霜止出苗(田んぼの話)

霜止出苗、しもやんでなえいづる。霜が降りなくなり、稲の苗が生長する頃。例によってもう終わっています、昨日、もとい日付的には一昨日、まで。

 

4月半ばに一週間ほど子供とふたりで実家に帰省した。うちは農家ではないのだが、自分たちで食べるだけの米は作っていて(少し前まで多少は出荷もしていたというのは最近知った)機械を動かしたりする大きな作業は伯父の仕事なのだが、苗床のあるビニールハウスの温度管理は母の担当のようで、朝にハウス側面の通気窓を開けて日中の過熱を防ぎ、夕方には閉める、というのを毎日やっていた。私が着いた日の朝は開け忘れたらしく、認知症の祖母に怒られていた。100歳近い祖母の認知症は年々進行して、朝の出来事を昼には忘れていることもざらだが、母を叱る祖母の口調は完全に往時のままだった。何十年も、この時期になると毎日毎日繰り返していた、祖母にとってそれだけ大事で当たり前の作業なのだろう、自分の歳や過去の大手術や私が子供を産んだことを忘れても、それより深く脳に刻まれているもの。

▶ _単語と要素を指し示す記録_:
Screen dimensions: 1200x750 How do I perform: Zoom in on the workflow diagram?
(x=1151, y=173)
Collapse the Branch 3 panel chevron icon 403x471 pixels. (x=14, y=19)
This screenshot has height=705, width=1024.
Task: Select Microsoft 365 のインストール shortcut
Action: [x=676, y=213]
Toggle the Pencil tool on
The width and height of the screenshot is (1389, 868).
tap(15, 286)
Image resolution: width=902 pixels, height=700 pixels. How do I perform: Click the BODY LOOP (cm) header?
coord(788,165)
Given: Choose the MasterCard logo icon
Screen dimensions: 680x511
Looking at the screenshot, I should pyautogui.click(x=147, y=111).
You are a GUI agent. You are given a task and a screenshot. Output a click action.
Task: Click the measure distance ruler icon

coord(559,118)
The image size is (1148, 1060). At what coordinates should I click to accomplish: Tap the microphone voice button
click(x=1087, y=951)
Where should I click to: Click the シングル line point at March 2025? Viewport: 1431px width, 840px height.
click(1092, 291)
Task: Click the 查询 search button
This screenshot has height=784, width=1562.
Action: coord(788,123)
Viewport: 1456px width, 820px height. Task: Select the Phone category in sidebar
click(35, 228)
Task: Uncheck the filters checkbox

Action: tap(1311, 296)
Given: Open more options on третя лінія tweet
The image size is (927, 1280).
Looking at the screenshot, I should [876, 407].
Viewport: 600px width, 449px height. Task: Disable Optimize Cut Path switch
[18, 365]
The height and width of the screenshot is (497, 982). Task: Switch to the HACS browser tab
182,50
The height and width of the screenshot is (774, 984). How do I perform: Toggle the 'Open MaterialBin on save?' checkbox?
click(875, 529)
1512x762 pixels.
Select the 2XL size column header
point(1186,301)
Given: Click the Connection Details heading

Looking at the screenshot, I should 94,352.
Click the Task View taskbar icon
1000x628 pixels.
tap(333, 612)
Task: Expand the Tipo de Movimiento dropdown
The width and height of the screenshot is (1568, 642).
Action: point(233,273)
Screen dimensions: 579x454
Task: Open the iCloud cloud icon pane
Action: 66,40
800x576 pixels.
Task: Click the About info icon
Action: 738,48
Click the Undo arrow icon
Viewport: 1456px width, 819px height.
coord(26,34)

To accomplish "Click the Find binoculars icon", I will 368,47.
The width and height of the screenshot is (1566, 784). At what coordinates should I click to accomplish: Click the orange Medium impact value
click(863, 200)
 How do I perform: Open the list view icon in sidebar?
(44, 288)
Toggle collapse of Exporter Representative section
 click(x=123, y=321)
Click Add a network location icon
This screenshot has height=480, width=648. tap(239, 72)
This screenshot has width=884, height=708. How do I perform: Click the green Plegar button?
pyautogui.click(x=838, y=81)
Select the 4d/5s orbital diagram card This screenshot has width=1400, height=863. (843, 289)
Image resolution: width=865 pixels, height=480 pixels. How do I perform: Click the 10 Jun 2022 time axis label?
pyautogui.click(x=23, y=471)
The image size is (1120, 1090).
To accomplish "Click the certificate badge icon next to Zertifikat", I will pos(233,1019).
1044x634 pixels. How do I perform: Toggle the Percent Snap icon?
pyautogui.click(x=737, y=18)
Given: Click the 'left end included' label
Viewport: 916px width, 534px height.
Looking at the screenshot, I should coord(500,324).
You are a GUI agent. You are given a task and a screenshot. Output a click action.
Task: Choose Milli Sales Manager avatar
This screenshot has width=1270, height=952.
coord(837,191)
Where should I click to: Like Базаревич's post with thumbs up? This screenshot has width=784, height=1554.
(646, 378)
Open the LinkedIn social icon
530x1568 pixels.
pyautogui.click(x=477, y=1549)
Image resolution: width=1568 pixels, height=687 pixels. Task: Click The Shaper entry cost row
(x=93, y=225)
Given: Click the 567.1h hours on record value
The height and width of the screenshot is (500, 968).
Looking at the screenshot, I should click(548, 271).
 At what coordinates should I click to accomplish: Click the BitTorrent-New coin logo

▶ _目的 1_:
田んぼの話の文章で、「それより深く脳に刻まれているもの」の直前に、祖母が忘れても、として挙げられているものをすべて書き出せ。
▶ _目的 2_:
田んぼの話の文章を二文で要約せよ。
▶ _目的 3_:
田んぼの話の文章の続きを、最後の文のあとから書き進めよ。

▶ _解答 1_:
自分の歳、過去の大手術、私が子供を産んだこと

▶ _解答 2_:
4月半ばに子供と実家へ帰省すると、苗床のあるビニールハウスの通気窓を朝に開けて夕方に閉める温度管理を、母が毎日担当していた。開け忘れた朝、認知症が進んだ100歳近い祖母は往時のままの口調で母を叱っており、書き手はその作業が祖母の脳に深く刻まれているのだろうと考えている。

▶ _解答 3_:
祖母のいる信州に移住する前、高校までは家族で千葉に住んでいたが、田植えや稲刈りの時期になると母と電車で手伝いに行ったりしていた。とはいえ、稲刈りの際は刈り取った稲を稲架に掛けるなど子供でもできることがあったが、田植えではあまりやることがない。遊び程度に手植えしてみたり、田植え機を押させてもらったりするくらい。田植え機をまっすぐに押してぬかるみの中を歩くのは予想以上に難しくて、私の植えたところはうねうねになっていた。

信州に住んでいた三年間もあまり田んぼ仕事には関わってこなかったので(その頃には田んぼの枚数も減らして余計な人手は要らなくなったのだ)、未だに私の知っている稲作手順は「すじまき」「代かき」「田植え」「稲刈り」「稲こき」のみで、それさえもぼんやりしている。すじまきの後に毎日ハウスの温度管理をしていることも今回の帰省で初めて知った。いつも米を送ってもらっているくせに、この知識の乏しさ。

 

私が知っていると胸を張って言えるのは、田植え前後の田んぼの美しさくらいだ。この時期の水を張った田んぼは、晴れた日には空を、夜には月を映して本当にきれい。桜が散って木々が新緑に染まる、それ以降はもう緑はどんどん濃くなるし気温はめきめき上がるしで私には憂鬱でしかないのだけど、そんな中での数少ない喜びが、この田んぼである。個人的には桜に匹敵するくらい好き。大好き。

今まではただ愛でるだけだったけど、今回改めて稲作手順について調べて、米づくりには八十八の手間がある、というのを思い出したので、これからは農家さんに感謝しつつ愛でようと思う。お米と美しい風景をありがとうございます。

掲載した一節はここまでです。